(Extracted records)
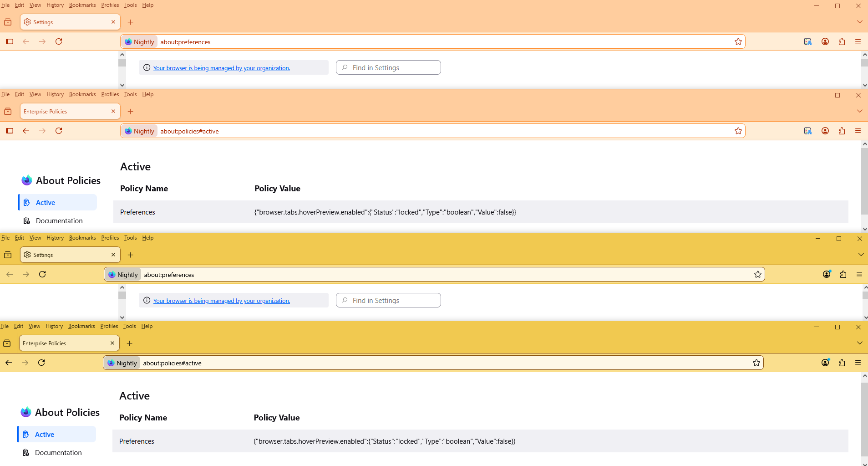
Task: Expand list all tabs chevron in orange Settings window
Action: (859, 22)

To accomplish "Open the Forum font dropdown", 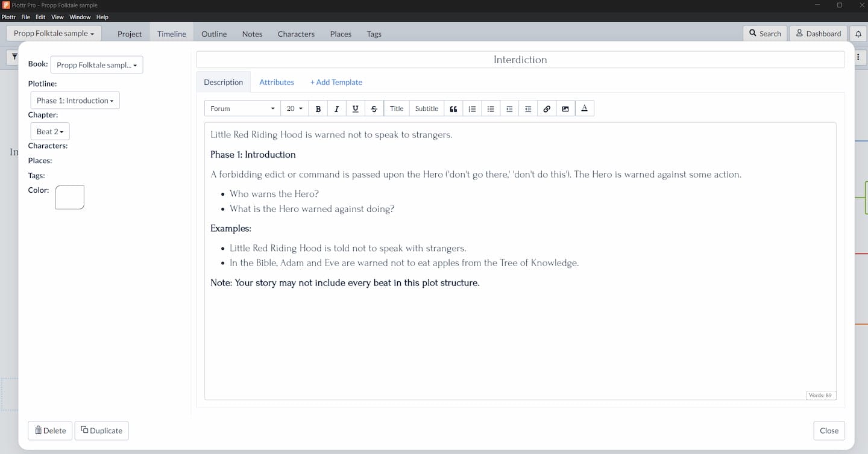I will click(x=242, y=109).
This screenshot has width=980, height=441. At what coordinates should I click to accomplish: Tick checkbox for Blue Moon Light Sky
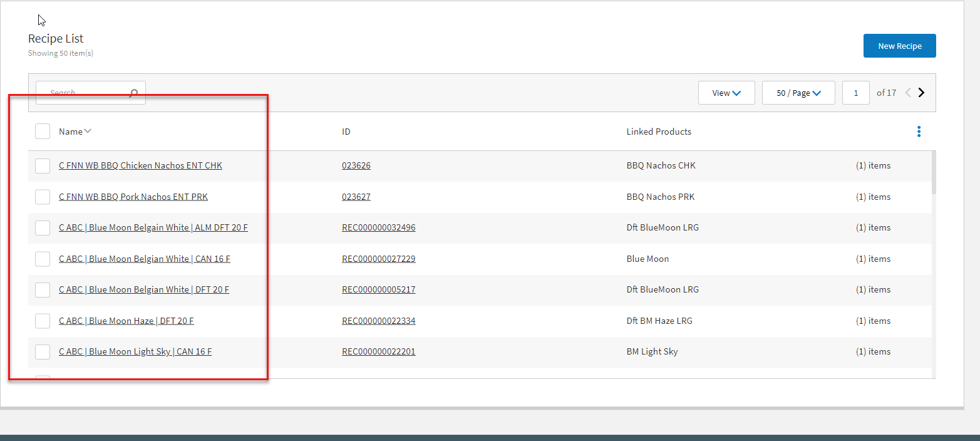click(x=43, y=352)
--
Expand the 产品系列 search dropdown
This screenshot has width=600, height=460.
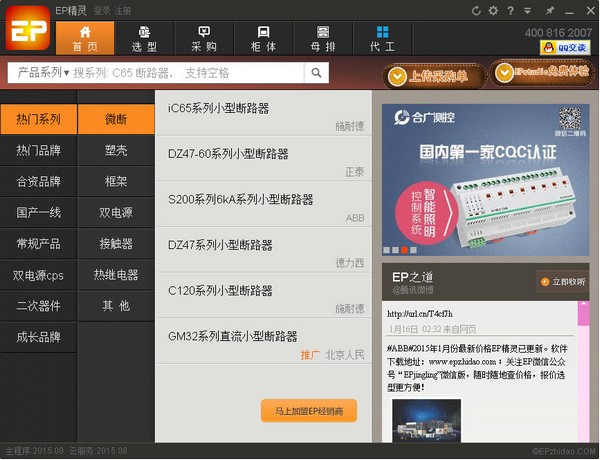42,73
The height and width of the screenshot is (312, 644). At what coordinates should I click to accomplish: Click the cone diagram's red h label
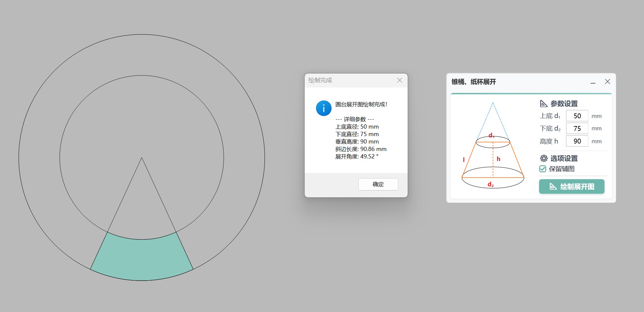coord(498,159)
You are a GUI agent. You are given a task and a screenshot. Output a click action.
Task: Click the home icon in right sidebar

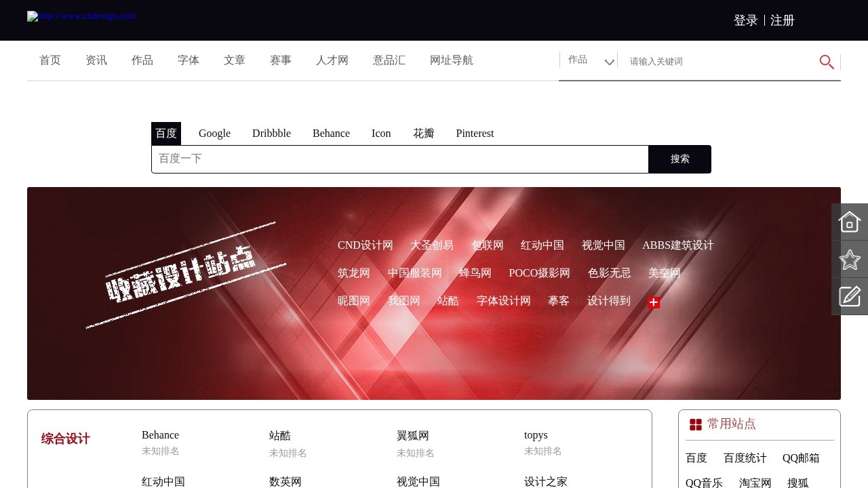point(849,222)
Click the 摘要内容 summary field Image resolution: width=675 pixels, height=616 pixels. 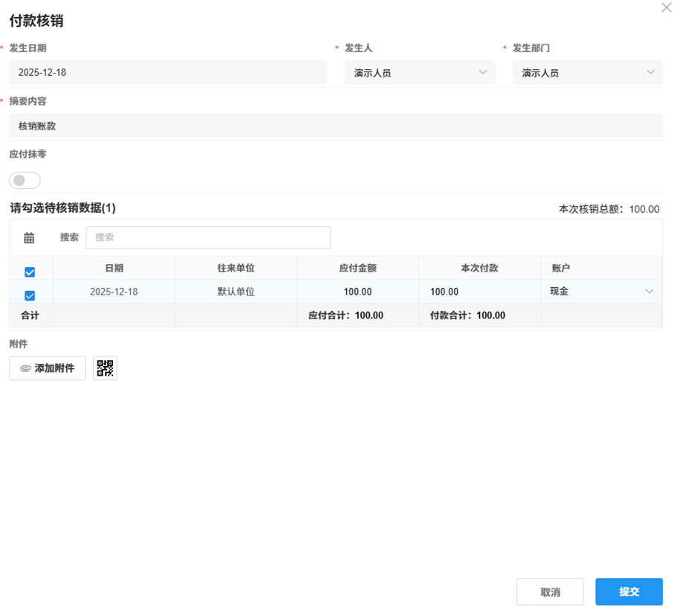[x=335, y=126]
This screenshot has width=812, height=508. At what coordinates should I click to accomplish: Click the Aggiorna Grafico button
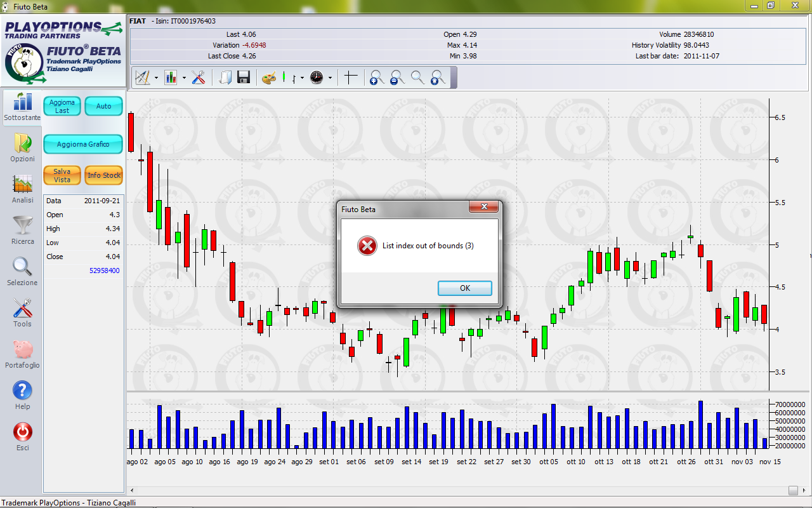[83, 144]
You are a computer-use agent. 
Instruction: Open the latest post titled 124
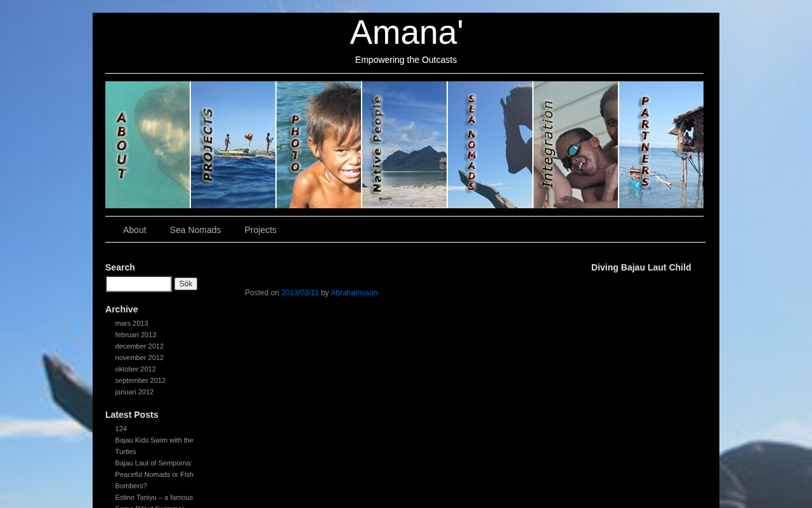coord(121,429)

- [What you are asked to do] Find the lines above that hold "agent", then copy each of them.

- [Written solution]
You are a GUI agent. You are given a task and a screenshot. Output a click action.
You are a computer-use agent. 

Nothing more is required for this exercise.